There are two tiers of support. The first tier only lets you set a single scalar (via a command list command) which affects the rasterization rate for any successive draw commands.

The second tier lets you bind a texture as a rate map via a command list command. Each texel in the texture represents a tile in the framebuffer, and you can query the tile size. There’s no “palette” like in Vulkan. The values in the rate map represent the enum density enum values themselves.

Interestingly, you can’t render to the texture being used as the rate map. The only ways you can populate it are to write into it via a UAV, or copy into it.

Also, the second tier adds support for SV_ShadingRate, a semantic emitted by the vertex / geometry shader which controls the rasterization rate at a per-triangle granularity. It’s present in Shader Model 6.4.

Because there are 3 different ways of specifying rasterization rates (a per-draw-call scalar, a rate map in a texture, and a per-triangle semantic), D3D includes a system of “combiners” which combine these 3 signals into a final rasterization rate. These combiners are configurable.

Metal

Support is only present in iOS, not macOS. You can create a MTLRasterizationRateMap, but this doesn’t hold a texture. Instead, you give it two 1-D arrays of scalar values.

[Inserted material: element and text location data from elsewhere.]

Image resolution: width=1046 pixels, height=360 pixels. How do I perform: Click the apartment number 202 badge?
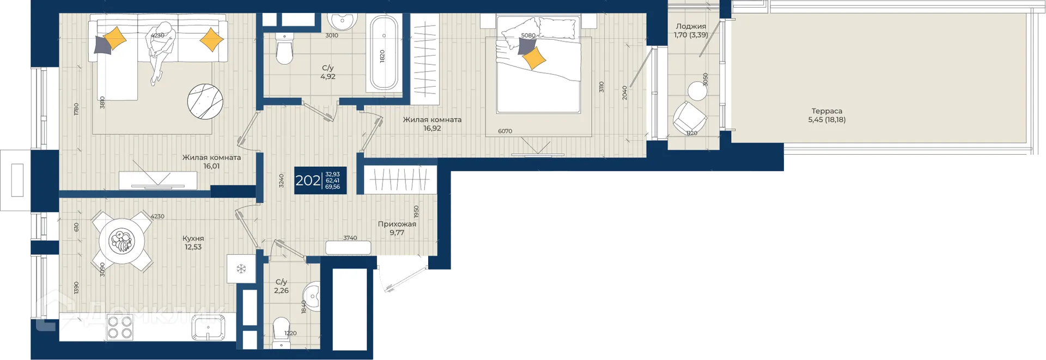pyautogui.click(x=320, y=180)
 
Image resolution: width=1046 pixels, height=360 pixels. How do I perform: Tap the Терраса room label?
pyautogui.click(x=826, y=111)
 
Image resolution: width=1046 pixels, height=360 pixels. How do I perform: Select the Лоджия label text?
pyautogui.click(x=691, y=26)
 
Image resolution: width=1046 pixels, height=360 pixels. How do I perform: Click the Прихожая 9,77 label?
pyautogui.click(x=397, y=228)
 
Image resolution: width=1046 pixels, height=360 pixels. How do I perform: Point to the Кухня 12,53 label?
pyautogui.click(x=193, y=242)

These scalar values can vary between 1.0, which represents full resolution shading, and 0.0, which represents minimum resolution shading. The arrays get mapped (stretched) across the width and height of the framebuffer, respectively. Therefore, for a particular region of the framebuffer, that region’s rate is proportional to one of the scalars in the first array and another one fo the scalars in the second array.

In order to use the rate map, you have to do a two-pass algorithm. In the first pass, you render your scene into a small texture using the rate map. Then, for the second pass, you render your scene into the normal-sized framebuffer, and sample from the output texture of the first pass.

You ask the rate map for the size of that intermediate texture, and use the rate map by specifying it in the render pass descriptor. If you look at this texture directly, straight lines in the image will look curved because the rasterization rate changes throughout the image. In the second pass, you have to know where to sample the small texture in the correct place. You do this by telling the rate map to copy itself into a MTLBuffer, and binding the buffer as a resource in the shader. The shading language includes a new opaque type, rasterization_rate_map_data, which exposes an API to let you convert between arbitrary points on the real destination and the input texture.

Recommendation

The palette only exists in Vulkan. The per-draw-call rasterization scalar can’t be represented in Metal without interrupting the render pass. The per-triangle HLSL semantic also can’t be represented in Metal. The texture-based rasterization map also can’t be represented in Metal, because Metal only lets you specify two 1-D arrays. However, the Metal approach can be represented in both Vulkan and D3D by expanding those two 1D arrays into a full texture.

In the interest of interoperability, having a single WebGPU extension that works the same way on all platforms / native APIs is valuable. A good place to start would be a single extension that represents the Metal feature set because it can provide benefit on all platforms / native APIs. The two passes would probably be handled similarly to how we handle multisample resolves today, except the runtime would allocate the intermediate texture. If there is demand for the non-portable features of the other APIs (e.g. the palette, or the per-triangle semantic), then we can consider those for additional extensions.

[Kangz]

This issue tracker is for WebGPU only, another forum should be used to ask questions about Metal demos / samples. Try Apple support maybe?